Task brief » Output every entry below exactly as it is written.

Pixel coordinate grounding data »

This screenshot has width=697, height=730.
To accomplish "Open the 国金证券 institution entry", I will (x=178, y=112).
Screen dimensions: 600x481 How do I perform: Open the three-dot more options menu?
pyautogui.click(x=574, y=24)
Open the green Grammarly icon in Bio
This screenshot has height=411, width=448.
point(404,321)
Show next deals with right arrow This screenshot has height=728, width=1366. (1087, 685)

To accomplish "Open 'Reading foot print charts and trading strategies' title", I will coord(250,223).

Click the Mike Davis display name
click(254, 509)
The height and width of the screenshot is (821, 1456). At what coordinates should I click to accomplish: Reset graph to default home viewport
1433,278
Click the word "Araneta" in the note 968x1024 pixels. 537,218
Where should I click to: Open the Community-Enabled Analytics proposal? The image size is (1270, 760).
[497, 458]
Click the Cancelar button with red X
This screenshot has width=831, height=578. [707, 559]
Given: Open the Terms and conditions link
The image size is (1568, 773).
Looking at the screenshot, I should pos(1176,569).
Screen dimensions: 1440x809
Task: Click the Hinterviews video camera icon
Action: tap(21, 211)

Response to this exercise »
This screenshot has width=697, height=730.
To accomplish "Open the 国金证券 institution entry", I will (x=178, y=112).
Screen dimensions: 600x481 How do I perform: Open the three-dot more options menu?
pyautogui.click(x=574, y=24)
Open the green Grammarly icon in Bio
This screenshot has height=411, width=448.
point(404,321)
Show next deals with right arrow This screenshot has height=728, width=1366. (1087, 685)

To accomplish "Open 'Reading foot print charts and trading strategies' title", I will coord(250,223).

Click the Mike Davis display name
click(254, 509)
The height and width of the screenshot is (821, 1456). At what coordinates should I click to accomplish: Reset graph to default home viewport
1433,278
Click the word "Araneta" in the note 968x1024 pixels. 537,218
Where should I click to: Open the Community-Enabled Analytics proposal? The image size is (1270, 760).
[497, 458]
Click the Cancelar button with red X
This screenshot has width=831, height=578. [707, 559]
Given: Open the Terms and conditions link
The image size is (1568, 773).
Looking at the screenshot, I should pos(1176,569).
Screen dimensions: 1440x809
Task: Click the Hinterviews video camera icon
Action: tap(21, 211)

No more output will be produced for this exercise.